Sen. Ted Cruz is playing up Donald Trump's "New York values" in a new television ad, and — surprise! — he doesn't mean it as a compliment.

Cruz dumps on Trump in the new 30-second commercial a week before the first-in-the-nation Republican caucuses in Iowa, where Trump remains the leader in a volatile contest. Calling out Trump's "New York values" is a way for Cruz to cut the real estate magnate down and alienate him from conservative voters likely to vote in the Hawkeye State on Feb. 1.

"Hey, I lived in New York City and Manhattan all my life, OK? So my views are a little bit different than if I lived in Iowa," Trump says in the Cruz ad.

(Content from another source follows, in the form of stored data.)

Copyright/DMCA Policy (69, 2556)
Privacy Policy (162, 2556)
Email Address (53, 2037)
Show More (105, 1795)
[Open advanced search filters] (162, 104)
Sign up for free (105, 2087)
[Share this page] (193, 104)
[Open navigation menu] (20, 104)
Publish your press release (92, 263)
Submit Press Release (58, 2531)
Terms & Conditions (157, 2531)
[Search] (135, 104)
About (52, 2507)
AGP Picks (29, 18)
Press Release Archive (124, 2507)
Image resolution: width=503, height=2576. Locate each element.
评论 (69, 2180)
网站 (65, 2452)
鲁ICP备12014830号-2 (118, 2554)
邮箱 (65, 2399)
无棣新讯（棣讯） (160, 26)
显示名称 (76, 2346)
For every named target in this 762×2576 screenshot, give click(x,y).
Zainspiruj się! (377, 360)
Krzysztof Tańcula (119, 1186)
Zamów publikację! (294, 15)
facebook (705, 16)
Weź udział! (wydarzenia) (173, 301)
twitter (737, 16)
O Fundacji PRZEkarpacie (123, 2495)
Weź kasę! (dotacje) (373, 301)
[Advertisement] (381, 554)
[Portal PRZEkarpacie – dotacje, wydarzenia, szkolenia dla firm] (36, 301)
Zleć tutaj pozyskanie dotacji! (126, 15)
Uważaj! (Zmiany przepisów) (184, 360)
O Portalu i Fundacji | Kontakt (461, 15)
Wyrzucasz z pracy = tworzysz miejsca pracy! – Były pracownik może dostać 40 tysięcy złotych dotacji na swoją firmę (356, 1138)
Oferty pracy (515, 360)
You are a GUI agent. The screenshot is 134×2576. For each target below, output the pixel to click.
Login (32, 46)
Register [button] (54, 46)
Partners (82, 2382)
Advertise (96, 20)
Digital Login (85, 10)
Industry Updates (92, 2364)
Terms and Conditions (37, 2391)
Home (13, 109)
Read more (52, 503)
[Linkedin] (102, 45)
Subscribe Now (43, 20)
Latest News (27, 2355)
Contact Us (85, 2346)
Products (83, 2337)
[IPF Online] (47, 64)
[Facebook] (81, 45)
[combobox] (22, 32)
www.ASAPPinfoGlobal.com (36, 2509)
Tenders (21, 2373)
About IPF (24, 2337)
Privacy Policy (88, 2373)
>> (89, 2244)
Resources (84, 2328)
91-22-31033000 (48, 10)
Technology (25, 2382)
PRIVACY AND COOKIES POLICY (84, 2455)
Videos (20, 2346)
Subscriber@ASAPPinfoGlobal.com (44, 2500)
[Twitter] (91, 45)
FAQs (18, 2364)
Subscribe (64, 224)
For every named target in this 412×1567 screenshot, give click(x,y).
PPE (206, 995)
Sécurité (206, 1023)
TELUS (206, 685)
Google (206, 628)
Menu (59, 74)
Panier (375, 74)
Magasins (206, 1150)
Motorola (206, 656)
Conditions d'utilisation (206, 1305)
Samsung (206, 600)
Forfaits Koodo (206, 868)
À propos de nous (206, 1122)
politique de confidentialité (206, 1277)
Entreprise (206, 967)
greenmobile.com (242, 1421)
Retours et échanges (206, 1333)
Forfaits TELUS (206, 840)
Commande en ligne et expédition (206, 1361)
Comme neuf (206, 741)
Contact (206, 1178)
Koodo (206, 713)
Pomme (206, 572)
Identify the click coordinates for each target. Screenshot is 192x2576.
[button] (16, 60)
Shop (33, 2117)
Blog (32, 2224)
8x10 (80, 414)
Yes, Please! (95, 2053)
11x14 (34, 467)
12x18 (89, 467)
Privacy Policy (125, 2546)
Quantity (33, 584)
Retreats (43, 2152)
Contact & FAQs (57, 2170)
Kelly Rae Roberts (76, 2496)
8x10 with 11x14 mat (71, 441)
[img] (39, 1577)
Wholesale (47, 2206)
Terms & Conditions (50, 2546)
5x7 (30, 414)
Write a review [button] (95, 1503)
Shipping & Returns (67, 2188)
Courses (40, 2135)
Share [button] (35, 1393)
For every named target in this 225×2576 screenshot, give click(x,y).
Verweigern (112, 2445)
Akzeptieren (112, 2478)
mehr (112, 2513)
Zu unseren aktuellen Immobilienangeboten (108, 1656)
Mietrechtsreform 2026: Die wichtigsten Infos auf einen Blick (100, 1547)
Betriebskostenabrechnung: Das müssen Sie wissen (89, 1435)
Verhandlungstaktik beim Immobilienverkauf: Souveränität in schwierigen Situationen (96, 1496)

"I am pro-choice in every respect," Trump is seen telling the late Tim Russert, the longtime host of NBC's Meet The Press, in another snippet handpicked by Cruz ad-makers to put plenty of daylight between the frontrunner and the conservative caucus-goer. The footage in the ad comes from a 1999 interview on Meet the Press.

For the coup de grace, Cruz pulls tape of Trump asking at a November campaign rally, "How stupid are the people of Iowa?"

Although Trump does have a penchant for calling people "losers" and "dummies," the clip is taken wildly out of context: Trump had asked that rhetorical question on the trail when mocking another GOP primary rival, Ben Carson, suggesting that Iowans weren't foolish enough to buy one of Carson's childhood stories.

Never shy on social media, Trump kept up a drumbeat of anti-Cruz sniping for a good part of Monday:

The "New York values" line of attack became a sensation — and not in the way Cruz intended — after the Jan. 14 Republican debate in North Charleston, South Carolina. 

While Cruz used it to frame Trump as too liberal — and perhaps libertine — for the party base, Trump flipped the attack around to recast such "values" as a source of pride, particularly as evidenced by New Yorkers' resilience and unity after the 9/11 terror attacks.